To remedy this, my wife bought me planner in order to have a maintain tasks while being mindful of the time I have to accomplish them. This helped, but only marginally because it did not provide a mental categorical framework for all the different areas of my life that I needed to juggle. Add all of those things to the ever-busy calendar of a family with four kids and you have a recipe for problems.
Enter Tim Challies’ new book Do More Better. Prior to reading this book, I would have said that productivity meant “getting the most amount of things done in a given time with quality.” And I would never have defined it outside of my job. Through this work, however, Challies completely reframed my thinking about what productivity is and how to accomplish it.
The beauty of Challies’ approach to productivity is not in the “how-tos,” but rather in the “whats and whys.” Instead of defining productivity as “getting stuff done” he defines it in terms of G0d-centered work for God’s glory and the good of others. He puts it this way:
Productivity is effectively stewarding my gifts, talents, time, energy, and enthusiasm for the good of others and the glory of God (16).

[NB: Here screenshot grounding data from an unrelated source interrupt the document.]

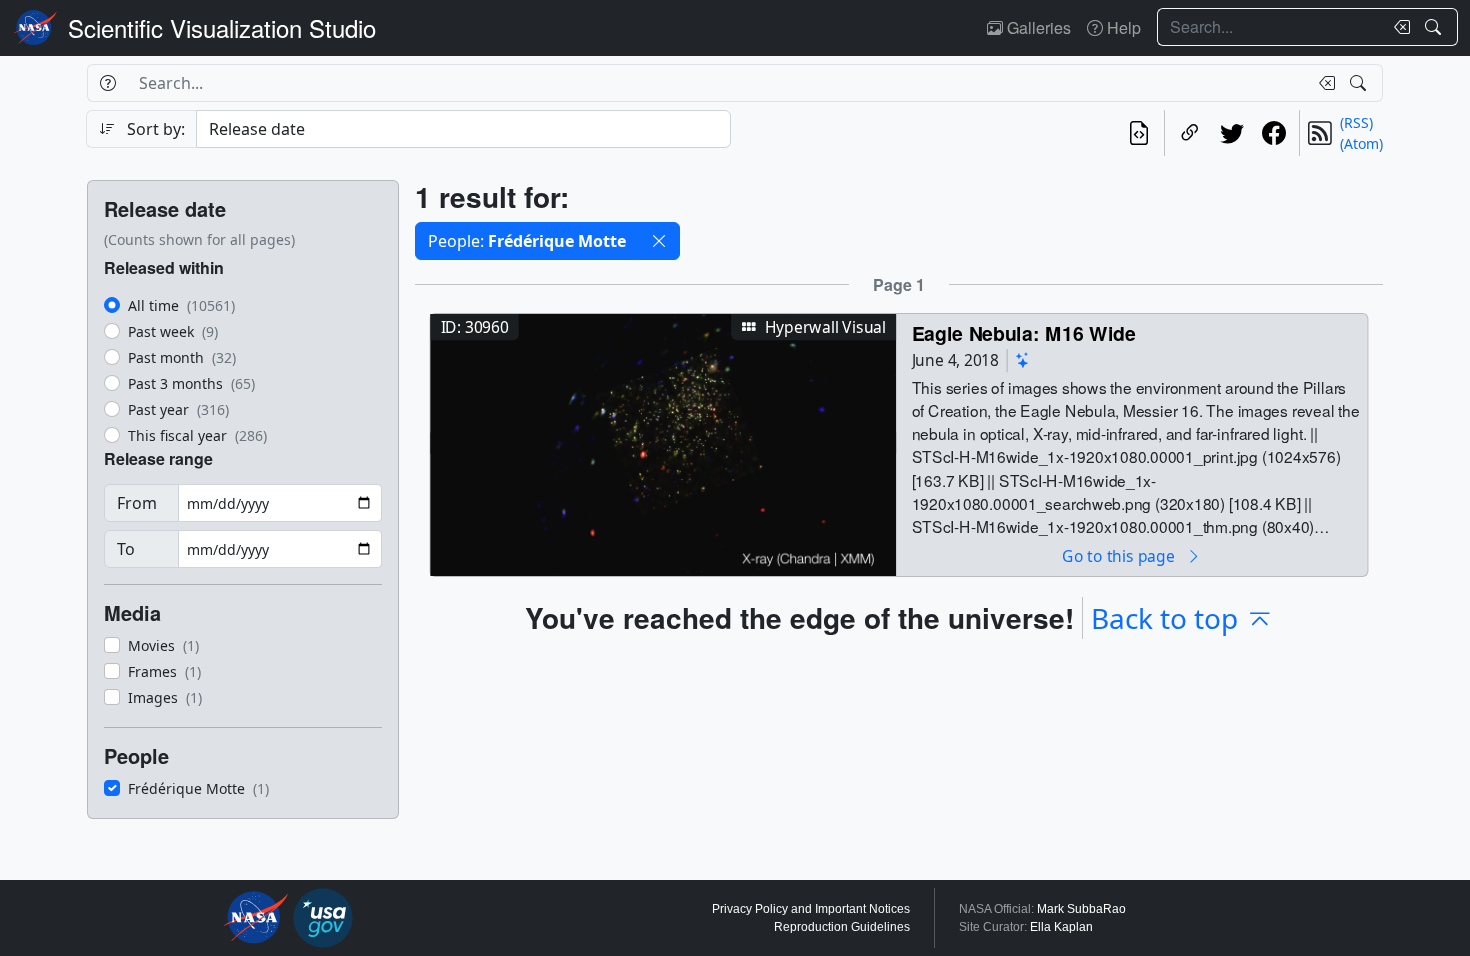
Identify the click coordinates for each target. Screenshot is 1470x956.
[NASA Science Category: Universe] (1023, 360)
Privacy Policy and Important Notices (811, 909)
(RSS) (1356, 122)
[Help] (107, 83)
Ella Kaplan (1061, 927)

It is only when we understand and embrace this idea of productivity that we can truly move forward in our tasks.
Unique to Challies’ book is how he helps categorize our crazy lives and give them purpose. By suggesting that we label all of our responsibilities and put them into categories is helpful, especially for men who tend to compartmentalize things more. Once our lives are categorized he guides the reader through on discovering our purpose for those categories. Those purposes, then, drive what we do in order to maximize our productivity for the glory of God.
Those categories are then used as the grid for everything else we do. Whether it be a calendar, a to-do list, or a digital file cabinet, everything is funneled through these categories. It sounds confusing, but I promise you that Challies is skilled in his ability to communicate his system.
From there, he guides you through various programs, or apps, and suggests ways in which you can get better organized so that you can be doing more good for others and for God. It is in this section that the book probably has its biggest weakness: the dependence on technology. I love technology. I live my life on my phone, iPad, and computer. However, there are two immediate potential problems with this method: First, though he does briefly cover how to do this method with notebooks and pens, it would be much more difficult to follow through in this way, especially in the chapter on digital storage. This book is targeted to people who are somewhat tech savy and can navigate in and out of various apps to accomplish things. Second, because it is tech-heavy, I fear that it will become obsolete in ten to twenty years. With the transient nature of technology these days, unless certain tech companies keep up, new and better systems will come along. However, I can see how the principles will more than likely stand the test of time. Therefore, these criticisms should be taken with a grain of salt.
Though Do More Better is not destined to become a classic, it does provide some very insightful benefits for the reader. If the book only contained the chapters on redefining productivity and formulating purpose, it would be well worth the money to get this book. I’m grateful for Challies’ latest contribution to the publishing world and look forward to years of productivity for the glory of God and the good of others.